# Best bit for Reining



## SeeinSpotz (Jul 15, 2009)

*I was wondering what is the best bit to use for reining?*​


----------



## nrhareiner (Jan 11, 2009)

There is no one bit that is the best. It comes down to the horse and what THAT horse needs. Most of mine will run in just about any bit. I tend to like one with a higher port as it give more of a single to the horse with very little movement.


----------



## StylishK (Dec 12, 2008)

nrhareiner said:


> There is no one bit that is the best. It comes down to the horse and what THAT horse needs. Most of mine will run in just about any bit. I tend to like one with a higher port as it give more of a single to the horse with very little movement.


 
I agree it definitely depends on the horse.

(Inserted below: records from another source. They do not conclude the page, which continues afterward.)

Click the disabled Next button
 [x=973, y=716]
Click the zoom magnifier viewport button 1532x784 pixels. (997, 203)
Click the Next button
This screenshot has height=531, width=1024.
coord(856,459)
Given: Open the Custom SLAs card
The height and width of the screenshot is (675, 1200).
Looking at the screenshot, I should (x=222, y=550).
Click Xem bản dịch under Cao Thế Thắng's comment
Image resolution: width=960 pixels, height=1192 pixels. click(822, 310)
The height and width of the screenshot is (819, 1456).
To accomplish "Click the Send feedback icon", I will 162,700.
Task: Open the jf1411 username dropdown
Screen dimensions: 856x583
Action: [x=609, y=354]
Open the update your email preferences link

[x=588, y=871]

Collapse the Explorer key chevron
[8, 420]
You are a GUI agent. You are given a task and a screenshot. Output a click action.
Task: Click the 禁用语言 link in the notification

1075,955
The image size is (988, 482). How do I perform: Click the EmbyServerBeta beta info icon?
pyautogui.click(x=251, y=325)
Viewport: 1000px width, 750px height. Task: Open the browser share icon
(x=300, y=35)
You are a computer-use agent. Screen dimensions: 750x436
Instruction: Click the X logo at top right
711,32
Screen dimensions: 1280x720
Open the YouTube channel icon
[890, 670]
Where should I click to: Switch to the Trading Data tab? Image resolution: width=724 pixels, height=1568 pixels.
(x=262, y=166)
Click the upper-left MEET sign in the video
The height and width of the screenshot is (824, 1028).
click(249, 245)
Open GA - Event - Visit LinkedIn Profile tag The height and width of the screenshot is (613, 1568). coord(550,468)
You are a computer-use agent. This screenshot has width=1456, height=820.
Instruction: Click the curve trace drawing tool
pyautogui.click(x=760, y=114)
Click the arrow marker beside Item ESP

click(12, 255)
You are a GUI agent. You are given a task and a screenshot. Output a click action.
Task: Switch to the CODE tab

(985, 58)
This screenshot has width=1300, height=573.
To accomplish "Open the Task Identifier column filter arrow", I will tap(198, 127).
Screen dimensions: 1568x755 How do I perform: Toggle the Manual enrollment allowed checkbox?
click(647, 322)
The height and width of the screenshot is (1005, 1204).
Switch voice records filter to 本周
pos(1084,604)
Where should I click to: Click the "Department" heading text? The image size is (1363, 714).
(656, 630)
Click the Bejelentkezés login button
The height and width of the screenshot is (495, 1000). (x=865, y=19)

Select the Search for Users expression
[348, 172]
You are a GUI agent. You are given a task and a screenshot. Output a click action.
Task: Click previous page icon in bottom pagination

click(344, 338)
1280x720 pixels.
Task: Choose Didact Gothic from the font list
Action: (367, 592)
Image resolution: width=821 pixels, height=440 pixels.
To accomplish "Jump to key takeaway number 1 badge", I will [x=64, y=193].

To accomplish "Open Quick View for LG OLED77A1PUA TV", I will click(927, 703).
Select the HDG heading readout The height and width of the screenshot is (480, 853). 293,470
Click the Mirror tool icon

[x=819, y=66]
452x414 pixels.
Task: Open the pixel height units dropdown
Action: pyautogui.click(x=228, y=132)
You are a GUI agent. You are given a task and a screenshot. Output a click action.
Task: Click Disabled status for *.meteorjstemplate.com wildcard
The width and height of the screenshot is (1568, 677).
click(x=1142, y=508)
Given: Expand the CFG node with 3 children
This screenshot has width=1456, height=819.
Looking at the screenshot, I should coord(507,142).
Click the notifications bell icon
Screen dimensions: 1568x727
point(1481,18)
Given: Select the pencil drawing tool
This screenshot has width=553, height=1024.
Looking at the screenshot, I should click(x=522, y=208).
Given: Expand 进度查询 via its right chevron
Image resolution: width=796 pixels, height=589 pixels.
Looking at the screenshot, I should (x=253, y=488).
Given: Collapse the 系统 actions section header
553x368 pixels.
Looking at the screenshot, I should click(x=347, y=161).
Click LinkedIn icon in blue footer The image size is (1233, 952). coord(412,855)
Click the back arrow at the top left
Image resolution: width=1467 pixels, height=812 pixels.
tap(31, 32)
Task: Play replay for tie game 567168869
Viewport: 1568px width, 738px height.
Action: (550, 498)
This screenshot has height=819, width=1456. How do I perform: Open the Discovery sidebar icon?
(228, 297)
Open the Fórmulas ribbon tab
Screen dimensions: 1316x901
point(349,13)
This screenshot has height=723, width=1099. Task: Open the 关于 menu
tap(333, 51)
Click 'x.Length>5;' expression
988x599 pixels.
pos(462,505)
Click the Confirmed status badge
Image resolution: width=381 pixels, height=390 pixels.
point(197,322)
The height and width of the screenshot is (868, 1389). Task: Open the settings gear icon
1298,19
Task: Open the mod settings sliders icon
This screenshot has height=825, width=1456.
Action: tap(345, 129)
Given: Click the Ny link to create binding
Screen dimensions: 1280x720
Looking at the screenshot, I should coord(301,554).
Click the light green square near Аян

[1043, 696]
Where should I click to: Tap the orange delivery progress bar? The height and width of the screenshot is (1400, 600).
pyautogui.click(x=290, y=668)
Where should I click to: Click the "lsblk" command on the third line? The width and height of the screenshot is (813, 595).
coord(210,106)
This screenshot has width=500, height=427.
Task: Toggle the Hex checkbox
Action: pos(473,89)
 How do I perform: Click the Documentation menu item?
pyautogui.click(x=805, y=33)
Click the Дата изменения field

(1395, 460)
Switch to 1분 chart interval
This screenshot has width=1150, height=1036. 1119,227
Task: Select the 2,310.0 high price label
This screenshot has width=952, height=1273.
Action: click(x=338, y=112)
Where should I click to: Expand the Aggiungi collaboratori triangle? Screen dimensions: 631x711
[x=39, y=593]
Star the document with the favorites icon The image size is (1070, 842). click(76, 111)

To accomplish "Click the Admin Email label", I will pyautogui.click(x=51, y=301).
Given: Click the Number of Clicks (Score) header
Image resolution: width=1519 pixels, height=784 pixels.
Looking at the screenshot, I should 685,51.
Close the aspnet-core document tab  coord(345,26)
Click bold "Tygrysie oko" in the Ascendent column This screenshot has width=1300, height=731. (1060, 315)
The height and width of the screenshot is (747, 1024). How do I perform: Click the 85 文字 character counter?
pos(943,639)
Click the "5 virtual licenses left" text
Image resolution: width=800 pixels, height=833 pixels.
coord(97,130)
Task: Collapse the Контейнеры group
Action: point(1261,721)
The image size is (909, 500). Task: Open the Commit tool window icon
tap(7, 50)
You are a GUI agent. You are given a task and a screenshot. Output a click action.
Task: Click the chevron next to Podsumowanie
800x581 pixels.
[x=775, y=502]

My mare liked to gap at the mouth because of other issues, and we finally found a bit or two she was good in so those are the ones we started showing in.

For my mare (remember this is specifically for her).
I love to warm her up in a correction with a medium port. And my favourit bit to show her in is a lower port than that, we have two that a similar and she goes great in them. 
We tried everything on her, high/medium/low port, spoon bit, c-port. We play around till we found stuff she liked. And then we didn't use it to show in.

My show bit is pretty much the bit I put her on and start to warm up and then go show. Not the one I ride on an every day basis, especially not at shows. 

But you really just need to play around with it and figure out what works for your own horse.


----------